Life Rehab Resource: Practice, Part Three

liferehabresourcesAfter writing the first two posts about practice, I started thinking about what practice actually means to me. What is it? Here’s what I came up with, in no particular order.

  • Regular, ongoing, routine. Working with the same thing repeatedly over time, coming back to it again and again. Compulsory, something you show up for no matter what. I’ve heard it described as digging a well — you don’t dig for a bit in one area and then move to another spot of ground and start to dig again, but rather you keep digging in the same spot until you hit water.
  • Without agenda. Cultivating an attitude of nonjudgement and nonattachement, you drop criticism and striving. You stop comparison with other or self — past, present, or future. Let go of both fear and hope. Show up with an attitude of open curiosity, without evaluation, dropping any story you have about what’s occurring.
  • “Only don’t know.” Have a beginner’s mind, again that sense of open curiosity, like a wobbly, awkward toddler learning to walk. As Zen monk Shunryu Suzuki said, “In the beginner’s mind, there are many possibilities. In the expert’s mind, there are few.”
  • Skillful means. The intention to learn, to transform, to develop mastery and wisdom.
  • Mindfulness of the present moment. Connection to and curiosity of your immediate experience. Your mind and body in the same place, at the same time.
  • Done from love, in pursuit of joy. In Austin Kleon’s new book, Show Your Work, he defines being an amateur, a state we cultivate in practice, this way, “the enthusiast who pursues her work in the spirit of love…regardless of the potential for fame, money or career.”
  • “Not too loose, not too tight.” Learning to continually balance your effort with ease. “Wobble turns to sway and sway turns to balance. Never get too comfortable, relax where you are.” Pema Chödrön describes it this way,

    My middle way and your middle way are not the same middle way. For instance, my style is to be casual and soft-edged and laid-back. For me to do what usually would be called a strict practice is still pretty relaxed, because I do it in a relaxed way. So strict practice is good for me. But perhaps you are much more militant and precise. Maybe you tend toward being tight, so you might need to find out what it means to practice in a relaxed, loose way. Everyone practices in order to find out for him- or herself personally how to be balanced, how to be not too tight and not too loose. No one else can tell you. You just have to find out for yourself.

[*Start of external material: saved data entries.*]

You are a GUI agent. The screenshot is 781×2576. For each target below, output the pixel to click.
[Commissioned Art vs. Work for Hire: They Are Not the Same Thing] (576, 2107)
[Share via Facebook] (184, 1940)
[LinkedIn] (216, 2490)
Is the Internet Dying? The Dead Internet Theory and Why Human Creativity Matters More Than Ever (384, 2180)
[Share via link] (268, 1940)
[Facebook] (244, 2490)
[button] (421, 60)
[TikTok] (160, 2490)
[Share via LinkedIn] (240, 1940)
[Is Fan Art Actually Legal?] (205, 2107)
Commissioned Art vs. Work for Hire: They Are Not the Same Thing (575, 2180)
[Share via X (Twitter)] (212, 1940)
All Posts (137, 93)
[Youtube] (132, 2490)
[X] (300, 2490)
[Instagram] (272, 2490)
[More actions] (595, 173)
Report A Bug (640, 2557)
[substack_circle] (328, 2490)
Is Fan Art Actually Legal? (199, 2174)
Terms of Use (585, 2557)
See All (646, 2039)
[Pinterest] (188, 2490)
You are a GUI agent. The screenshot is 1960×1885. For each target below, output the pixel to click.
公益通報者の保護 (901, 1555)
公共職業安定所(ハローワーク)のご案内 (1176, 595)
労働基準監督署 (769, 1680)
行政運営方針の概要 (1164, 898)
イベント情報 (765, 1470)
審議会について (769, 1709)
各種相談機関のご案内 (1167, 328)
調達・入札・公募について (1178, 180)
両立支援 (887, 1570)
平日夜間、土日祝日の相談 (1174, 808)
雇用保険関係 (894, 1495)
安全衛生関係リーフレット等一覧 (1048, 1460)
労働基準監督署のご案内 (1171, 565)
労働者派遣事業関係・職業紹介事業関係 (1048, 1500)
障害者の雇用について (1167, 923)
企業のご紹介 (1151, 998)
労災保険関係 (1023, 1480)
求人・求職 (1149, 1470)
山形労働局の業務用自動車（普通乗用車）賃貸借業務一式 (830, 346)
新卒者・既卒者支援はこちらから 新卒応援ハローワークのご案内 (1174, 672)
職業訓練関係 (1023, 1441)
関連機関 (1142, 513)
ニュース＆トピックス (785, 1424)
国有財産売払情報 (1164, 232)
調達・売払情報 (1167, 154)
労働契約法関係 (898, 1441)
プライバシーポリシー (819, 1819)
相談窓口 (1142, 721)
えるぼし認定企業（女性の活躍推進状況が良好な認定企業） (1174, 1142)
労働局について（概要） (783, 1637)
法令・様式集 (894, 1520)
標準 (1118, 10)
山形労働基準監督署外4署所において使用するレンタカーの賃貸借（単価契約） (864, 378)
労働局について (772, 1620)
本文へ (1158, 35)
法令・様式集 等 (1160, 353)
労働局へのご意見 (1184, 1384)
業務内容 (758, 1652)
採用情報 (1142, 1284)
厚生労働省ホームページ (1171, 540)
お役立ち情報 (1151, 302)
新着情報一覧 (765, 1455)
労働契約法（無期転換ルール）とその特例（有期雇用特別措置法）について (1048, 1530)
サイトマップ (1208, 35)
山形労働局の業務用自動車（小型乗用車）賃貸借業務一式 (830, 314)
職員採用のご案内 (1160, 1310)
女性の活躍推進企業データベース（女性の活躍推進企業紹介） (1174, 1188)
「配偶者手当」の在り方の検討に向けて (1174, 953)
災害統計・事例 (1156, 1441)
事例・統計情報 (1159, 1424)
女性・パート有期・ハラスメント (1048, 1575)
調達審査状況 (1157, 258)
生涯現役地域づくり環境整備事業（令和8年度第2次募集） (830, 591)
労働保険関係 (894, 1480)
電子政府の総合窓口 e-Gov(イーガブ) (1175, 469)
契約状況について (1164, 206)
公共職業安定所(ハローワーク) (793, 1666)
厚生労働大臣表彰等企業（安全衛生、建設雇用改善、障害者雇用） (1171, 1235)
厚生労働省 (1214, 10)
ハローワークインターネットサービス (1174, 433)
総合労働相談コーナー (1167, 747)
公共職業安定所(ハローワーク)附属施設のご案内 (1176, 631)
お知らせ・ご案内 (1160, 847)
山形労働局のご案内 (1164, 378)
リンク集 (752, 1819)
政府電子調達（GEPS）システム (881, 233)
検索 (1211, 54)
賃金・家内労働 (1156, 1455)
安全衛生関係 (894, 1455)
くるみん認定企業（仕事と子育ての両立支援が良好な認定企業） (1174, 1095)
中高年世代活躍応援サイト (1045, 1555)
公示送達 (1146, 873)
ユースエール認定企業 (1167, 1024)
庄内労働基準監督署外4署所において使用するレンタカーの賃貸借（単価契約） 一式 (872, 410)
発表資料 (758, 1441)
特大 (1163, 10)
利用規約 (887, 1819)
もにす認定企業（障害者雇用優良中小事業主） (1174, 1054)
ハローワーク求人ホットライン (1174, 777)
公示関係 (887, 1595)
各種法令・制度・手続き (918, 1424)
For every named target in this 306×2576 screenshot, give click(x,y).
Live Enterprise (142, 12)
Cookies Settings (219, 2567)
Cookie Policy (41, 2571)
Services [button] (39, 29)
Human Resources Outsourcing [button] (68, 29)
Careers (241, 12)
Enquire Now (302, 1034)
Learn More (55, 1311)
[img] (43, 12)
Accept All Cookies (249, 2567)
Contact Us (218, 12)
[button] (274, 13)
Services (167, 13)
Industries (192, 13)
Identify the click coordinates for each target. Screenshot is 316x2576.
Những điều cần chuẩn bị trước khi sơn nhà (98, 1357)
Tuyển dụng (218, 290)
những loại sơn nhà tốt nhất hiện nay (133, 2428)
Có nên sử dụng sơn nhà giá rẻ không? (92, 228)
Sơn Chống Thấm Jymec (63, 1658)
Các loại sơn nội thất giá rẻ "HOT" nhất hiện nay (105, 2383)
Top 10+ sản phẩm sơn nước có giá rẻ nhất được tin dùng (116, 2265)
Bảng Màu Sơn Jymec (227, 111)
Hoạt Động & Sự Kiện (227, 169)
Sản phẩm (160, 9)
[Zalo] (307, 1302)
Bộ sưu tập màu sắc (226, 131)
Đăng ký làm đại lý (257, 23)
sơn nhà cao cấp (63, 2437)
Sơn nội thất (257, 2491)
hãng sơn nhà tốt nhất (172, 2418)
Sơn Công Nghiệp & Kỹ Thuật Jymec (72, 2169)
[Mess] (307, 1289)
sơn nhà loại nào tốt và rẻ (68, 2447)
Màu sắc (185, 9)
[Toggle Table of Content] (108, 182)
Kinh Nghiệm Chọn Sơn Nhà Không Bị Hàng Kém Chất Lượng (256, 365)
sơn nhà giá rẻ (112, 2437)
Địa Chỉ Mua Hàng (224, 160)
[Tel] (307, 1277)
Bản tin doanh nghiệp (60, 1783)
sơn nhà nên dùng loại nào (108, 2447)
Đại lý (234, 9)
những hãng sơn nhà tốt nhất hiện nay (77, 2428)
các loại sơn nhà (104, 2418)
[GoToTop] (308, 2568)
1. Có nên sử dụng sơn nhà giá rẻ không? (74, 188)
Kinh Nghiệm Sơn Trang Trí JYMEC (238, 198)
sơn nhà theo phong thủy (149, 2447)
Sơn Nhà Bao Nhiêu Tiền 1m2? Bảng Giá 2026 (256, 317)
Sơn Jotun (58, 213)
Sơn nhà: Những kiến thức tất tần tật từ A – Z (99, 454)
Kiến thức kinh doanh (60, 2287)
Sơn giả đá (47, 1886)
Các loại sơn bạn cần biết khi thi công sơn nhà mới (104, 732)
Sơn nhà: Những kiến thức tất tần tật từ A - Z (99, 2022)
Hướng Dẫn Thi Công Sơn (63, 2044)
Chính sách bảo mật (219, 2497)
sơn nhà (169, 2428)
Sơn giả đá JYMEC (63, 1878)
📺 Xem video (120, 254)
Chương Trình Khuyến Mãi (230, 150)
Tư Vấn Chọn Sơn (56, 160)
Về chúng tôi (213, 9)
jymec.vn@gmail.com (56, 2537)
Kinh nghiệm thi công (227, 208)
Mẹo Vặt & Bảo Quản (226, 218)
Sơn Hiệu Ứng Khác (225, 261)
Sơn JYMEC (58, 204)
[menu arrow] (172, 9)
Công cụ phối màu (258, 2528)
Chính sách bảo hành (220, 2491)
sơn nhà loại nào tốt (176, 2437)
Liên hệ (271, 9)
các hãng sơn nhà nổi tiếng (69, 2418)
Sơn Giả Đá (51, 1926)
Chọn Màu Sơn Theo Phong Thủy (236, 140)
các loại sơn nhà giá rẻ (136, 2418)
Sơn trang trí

  • Making friends with yourself. Spending time with, being gentle and present, observing without judgement, showing up no matter what. My friend and meditation instructor Susan Piver describes it, in the context of meditation, this way,

    I encourage you to relax self-judgment, especially when it comes to your meditation practice. Our practice, rather than trying to get meditation “right,” is about relaxing with ourselves just as we are. Instead of critiquing our every move, we extend the hand of friendship. This, it turns out, is the way to find our innate, pre-existing wisdom which is always there.

  • Obstacles are path, are practice. They aren’t simply something to be removed. “What stands in the way becomes the way,” (Marcus Aurelius). What arises is what you work with.
  • Post practice is also practice. What you learn, what you are working with, who you are follows you off the cushion, mat, page, leash. Eventually you realize it’s all practice.
  • All dharma (truth), all practice instruction can be distilled into one word, a single concept: relax. Soften, be gentle, slow down. Go ahead and try to stump this one, disprove it — so far, I’ve failed.
  • Keep your heart open, no matter what. Beautiful or brutal, tender or terrible.
  • Practice is clearing a space, experiencing spaciousness and clarity.
  • Transforming habitual patterns and discursive thinking, changing or removing that which no longer serves.
  • Preparing for death. Cultivating an awareness of impermanence, peace with this state, practicing nonattachment, letting go, surrender.
  • Seeing reality naked, stripped of it’s storyline, of our agenda.
  • Cultivating confidence and courage. As Susan Piver defines it, “Confidence is the willingness to be as ridiculous, luminous, intelligent, and kind as you really are, without embarrassment.”
  • Surrender. Giving up perceived control and habitual resistance, awareness and acceptance of “this is what is, now.”
  • Being in relationship. With ourselves, with our suffering and that of others, with our shared experience, with reality, with basic goodness — fundamental wisdom and compassion.
  • Showing up is essential. Stop waiting for something to happen and just happen. Take your seat. Begin. Let go and begin again. Start over. Take the “half step that will change your life.” According to Susan Piver, the number of fresh starts available to you is infinite.
  • What you practice is your choice, specific to you. For me it’s yoga, meditation, writing, and dog. For others it’s running or ikebana or parenting. As long as it embodies the qualities of practice, it is practice.

Do you see, kind and gentle reader, why I said I could write a whole book about practice? ♥

2 thoughts on “Life Rehab Resource: Practice, Part Three

  1. Heather

    This is really insightful and incredibly helpful to me. It makes the notion of practise something I understand and something I could make real in my hectic over scheduled stressful life. Can’t wait it read the book! Thank you for this.